Nomor Perkara Penuntut Umum Terdakwa Status Perkara
37/Pid.Sus/2026/PN Mrt Jendro Hadi Wibowo, S.H. JAKA WIRANDA BIN JARYONO Persidangan
Tanggal Pendaftaran Jumat, 13 Mar. 2026
Klasifikasi Perkara Pertambangan Mineral dan Batubara
Nomor Perkara 37/Pid.Sus/2026/PN Mrt
Tanggal Surat Pelimpahan Senin, 09 Mar. 2026
Nomor Surat Pelimpahan B-672/L.5.17/Eku.2/03/2026
Penuntut Umum
NoNama
1Jendro Hadi Wibowo, S.H.
Terdakwa
NoNamaPenahanan
1JAKA WIRANDA BIN JARYONO[Penahanan]
Advokat
Anak Korban
Dakwaan
  1. DAKWAAN :

---------- Bahwa Terdakwa JAKA WIRANDA Bin JARYONO pada hari Rabu tanggal 07 Januari 2026 sekira pukul 12.30 WIB atau setidak-tidaknya pada suatu waktu pada tahun 2026, bertempat di Kebun Kelapa Sawit yang beralamat di Dusun Tanjung Kirai Desa Puntikalo Kec. Sumay Kab. Tebo atau setidak-tidaknya pada tempat tertentu yang masih termasuk dalam daerah hukum Pengadilan Negeri Tebo yang berwenang untuk memeriksa dan mengadili perkara ini, melakukan “turut serta melakukan penambangan tanpa izin”. Perbuatan mana dilakukan terdakwa dengan cara-cara sebagai berikut : -----

  • Bahwa Terdakwa yang tidak mempunyai izin berupa IUP (Izin Usaha Pertambangan), atau IPR (Izin Usaha Pertambangan Rakyat), maupun izin yang lainnya sebagaimana yang tercantum dalam Pasal 35 Undang-Undang RI Nomor 3 Tahun 2020 tentang Perubahan atas Undang-Undang Republik Indonesia Nomor 4 Tahun 2009 tentang Penambangan Mineral dan Batubara melakukan penambangan berupa mineral logam emas dengan cara berawal pada hari Rabu tanggal 07 Januari 2026 sekira pukul 09.00 WIB Terdakwa bersama dengan rekan Terdakwa yaitu Sdr. Dayu berangkat menuju lokasi penambangan yang beralamat di kebun kelapa sawit yang berada di Dusun Tanjung Kirai Desa Punti Kalo Kec.

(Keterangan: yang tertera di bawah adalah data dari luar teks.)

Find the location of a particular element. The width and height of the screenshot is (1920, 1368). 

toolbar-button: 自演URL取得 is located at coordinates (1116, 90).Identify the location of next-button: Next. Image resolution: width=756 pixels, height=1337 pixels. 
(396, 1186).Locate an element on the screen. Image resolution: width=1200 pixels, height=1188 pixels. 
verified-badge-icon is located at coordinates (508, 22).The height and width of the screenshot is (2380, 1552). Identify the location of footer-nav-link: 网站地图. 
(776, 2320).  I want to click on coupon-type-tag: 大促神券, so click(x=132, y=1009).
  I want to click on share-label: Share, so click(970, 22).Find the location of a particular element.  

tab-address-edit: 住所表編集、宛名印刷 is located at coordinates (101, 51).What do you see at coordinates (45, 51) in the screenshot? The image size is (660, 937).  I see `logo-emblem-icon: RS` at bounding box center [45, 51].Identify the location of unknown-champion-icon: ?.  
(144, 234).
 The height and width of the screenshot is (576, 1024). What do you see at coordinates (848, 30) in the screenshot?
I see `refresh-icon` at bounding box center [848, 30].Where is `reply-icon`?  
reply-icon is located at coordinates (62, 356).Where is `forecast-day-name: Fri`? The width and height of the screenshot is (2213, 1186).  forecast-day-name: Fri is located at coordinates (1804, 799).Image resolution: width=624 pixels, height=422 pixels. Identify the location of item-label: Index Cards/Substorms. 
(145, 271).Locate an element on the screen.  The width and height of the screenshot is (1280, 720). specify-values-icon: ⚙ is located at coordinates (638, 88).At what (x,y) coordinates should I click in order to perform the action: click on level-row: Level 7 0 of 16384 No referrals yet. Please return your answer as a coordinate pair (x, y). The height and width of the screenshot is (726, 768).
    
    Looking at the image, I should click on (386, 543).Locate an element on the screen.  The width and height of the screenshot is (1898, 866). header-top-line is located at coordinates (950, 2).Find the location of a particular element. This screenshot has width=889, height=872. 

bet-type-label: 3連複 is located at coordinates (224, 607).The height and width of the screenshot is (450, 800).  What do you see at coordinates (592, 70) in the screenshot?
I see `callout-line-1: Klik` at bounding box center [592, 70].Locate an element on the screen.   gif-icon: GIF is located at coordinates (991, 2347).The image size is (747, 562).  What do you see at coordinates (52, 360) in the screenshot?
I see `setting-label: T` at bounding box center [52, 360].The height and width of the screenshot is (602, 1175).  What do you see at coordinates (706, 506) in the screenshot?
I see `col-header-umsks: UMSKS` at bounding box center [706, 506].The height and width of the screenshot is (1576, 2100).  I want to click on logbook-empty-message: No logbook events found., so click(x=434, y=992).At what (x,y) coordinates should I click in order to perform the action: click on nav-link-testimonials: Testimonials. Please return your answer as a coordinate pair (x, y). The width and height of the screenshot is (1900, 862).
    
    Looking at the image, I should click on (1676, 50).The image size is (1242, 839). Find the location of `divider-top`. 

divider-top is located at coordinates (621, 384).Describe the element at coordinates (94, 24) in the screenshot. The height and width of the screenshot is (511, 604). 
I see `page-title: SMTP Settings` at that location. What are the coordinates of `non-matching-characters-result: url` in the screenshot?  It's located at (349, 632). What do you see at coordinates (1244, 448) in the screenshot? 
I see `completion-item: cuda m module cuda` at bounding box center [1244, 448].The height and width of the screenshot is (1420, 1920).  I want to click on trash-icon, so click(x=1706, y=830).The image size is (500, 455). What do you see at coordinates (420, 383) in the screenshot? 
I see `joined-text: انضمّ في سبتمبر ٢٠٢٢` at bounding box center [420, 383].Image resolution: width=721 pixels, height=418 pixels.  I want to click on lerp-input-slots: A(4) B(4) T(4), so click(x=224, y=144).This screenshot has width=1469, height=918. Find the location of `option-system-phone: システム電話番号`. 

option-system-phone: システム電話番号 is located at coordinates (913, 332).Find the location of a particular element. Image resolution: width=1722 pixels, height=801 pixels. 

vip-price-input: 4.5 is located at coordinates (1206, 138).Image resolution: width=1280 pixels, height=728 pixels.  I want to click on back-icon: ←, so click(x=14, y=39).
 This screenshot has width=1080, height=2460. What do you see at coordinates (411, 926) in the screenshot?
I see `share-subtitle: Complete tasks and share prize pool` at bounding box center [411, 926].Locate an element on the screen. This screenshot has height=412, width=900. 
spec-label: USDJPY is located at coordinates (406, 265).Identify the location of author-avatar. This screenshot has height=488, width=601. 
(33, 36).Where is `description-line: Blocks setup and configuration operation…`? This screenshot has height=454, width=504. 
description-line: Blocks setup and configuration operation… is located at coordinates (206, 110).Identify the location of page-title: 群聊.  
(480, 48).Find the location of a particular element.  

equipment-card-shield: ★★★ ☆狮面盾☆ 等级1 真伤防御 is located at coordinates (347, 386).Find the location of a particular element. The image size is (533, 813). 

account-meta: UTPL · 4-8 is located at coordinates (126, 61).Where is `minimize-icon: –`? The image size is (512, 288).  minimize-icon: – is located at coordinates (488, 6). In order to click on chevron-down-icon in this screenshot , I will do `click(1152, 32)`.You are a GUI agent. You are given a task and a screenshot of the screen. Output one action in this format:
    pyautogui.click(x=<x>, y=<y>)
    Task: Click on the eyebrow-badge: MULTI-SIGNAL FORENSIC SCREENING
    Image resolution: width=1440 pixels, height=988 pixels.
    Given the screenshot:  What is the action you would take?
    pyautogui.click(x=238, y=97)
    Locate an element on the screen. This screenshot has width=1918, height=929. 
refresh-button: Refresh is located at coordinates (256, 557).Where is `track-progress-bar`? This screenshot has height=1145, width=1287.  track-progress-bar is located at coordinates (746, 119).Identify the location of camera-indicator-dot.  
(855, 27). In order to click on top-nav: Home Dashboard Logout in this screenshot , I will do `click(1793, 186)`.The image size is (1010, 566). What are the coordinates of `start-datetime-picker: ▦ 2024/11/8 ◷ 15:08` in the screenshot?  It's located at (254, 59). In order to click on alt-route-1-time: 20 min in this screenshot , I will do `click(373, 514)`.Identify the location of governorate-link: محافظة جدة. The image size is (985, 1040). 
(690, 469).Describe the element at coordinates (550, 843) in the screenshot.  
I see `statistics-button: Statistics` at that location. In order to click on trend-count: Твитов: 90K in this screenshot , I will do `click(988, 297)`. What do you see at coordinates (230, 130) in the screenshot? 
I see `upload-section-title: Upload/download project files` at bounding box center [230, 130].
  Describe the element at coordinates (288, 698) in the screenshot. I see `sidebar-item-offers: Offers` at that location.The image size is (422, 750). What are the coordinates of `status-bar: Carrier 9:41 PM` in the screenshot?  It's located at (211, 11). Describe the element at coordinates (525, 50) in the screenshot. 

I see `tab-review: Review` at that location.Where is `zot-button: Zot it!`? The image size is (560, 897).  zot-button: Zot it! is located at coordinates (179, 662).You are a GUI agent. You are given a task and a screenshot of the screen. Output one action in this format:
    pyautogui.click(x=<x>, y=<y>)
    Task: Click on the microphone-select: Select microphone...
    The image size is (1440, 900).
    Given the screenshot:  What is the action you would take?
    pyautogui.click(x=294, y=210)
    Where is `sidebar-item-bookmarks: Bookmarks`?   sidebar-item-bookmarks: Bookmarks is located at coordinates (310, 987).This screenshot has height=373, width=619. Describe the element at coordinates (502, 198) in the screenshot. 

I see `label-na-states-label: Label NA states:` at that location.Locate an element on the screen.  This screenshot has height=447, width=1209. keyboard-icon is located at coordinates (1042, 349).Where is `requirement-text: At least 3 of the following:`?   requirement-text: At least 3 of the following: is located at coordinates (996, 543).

Sumay Kab. Tebo, kemudian pada saat sampai di lokasi, Terdakwa menghidupkan mesin penyedot air dan juga mesin penyedot tanah bercampur pasir kemudian setelah mesin hidup sdr. Dayu memegang stik dan mendorong ke dasar tanah, setelah itu memasang selang spiral ke mesin keong untuk menghisap tanah dan pasir, kemudian sdr. Dayu mengatur gas mesin yang menghisap tanah yang bercampur pasir dengan menggunakan paralon yangmana diparalon tersebut sudah terdapat selang spiral untuk dialirkan ke asbuk, kemudian Terdakwa dengan sdr. Dayu duduk sambil memperhatikan mesin dan air aliran selang spiral, dan jika pipa paralon tersumbat maka Terdakwa memperbaiki posisi selang spiral tersebut.
  • Bahwa selanjutnya sekira pukul 12.30 WIB pada saat Terdakwa sedang melakukan kegiatan penambangan bersama dengan Sdr. Dayu tersebut, Saksi Anggi Febriady, Saksi Asion Ojak Manurung, Saksi Maskoni Darson, dan Saksi Naufal Fajri. Ak yang merupakan Anggota Kepolisian Polres Tebo berhasil melakukan penangkapan terhadap Terdakwa sedangkan Sdr. Dayu berhasil melarikan diri, dan pada saat dilakukan penangkapan terhadap Terdakwa didapatkan barang bukti berupa 1 (satu) buah NS 100, 1 (satu) buah Fanbelt, 1 (satu) buah Dulang, 1 (satu) buah Karpet warna Hitam, 1 (satu) buah Ember warna Hitam, 1 (satu) buah Kain warna Hijau, 1 (satu) buah Gerigen yang berisi BBM Jenis Bio Solar sebanyak ± 25 Liter, 1 (satu) buah Slang Spiral Panjang ± 1 Meter.
  • Bahwa dalam melakukan penambangan berupa mineral logam emas tersebut Terdakwa bersama dengan rekan-rekan Terdakwa bekerja kepada Sdr. Aandriadi dengan akan mendapatkan upah dari presentasi penghasilan emas yang akan didapatkan pada saat melakukan penambangan.
  • Bahwa selanjutnya Terdakwa beserta barang bukti dibawa ke Polres Tebo untuk diproses lebih lanjut sesuai dengan ketentuan yang berlaku.

-----------Perbuatan terdakwa melakukan tindak pidana sebagaimana diatur dan diancam dalam Pasal 158 jo Pasal 35 Undang-Undang Republik Indonesia Nomor 3 Tahun 2020 tentang Perubahan atas Undang-Undang Republik Indonesia Nomor 4 Tahun 2009 tentang Pertambangan Mineral dan Batubara jo Undang-Undang Republik Indonesia Nomor 1 Tahun 2026 tentang Penyesuaian Pidana jo Pasal 20 huruf c Undang-Undang Republik Indonesia Nomor 1 tahun 2023 tentang KUHPidana. ------------

 

 

 

                  Muara Tebo,  09 Maret 2026

                       Jaksa Penuntut Umum,

 

 

 

                   JENDRO HADI WIBOWO, S.H.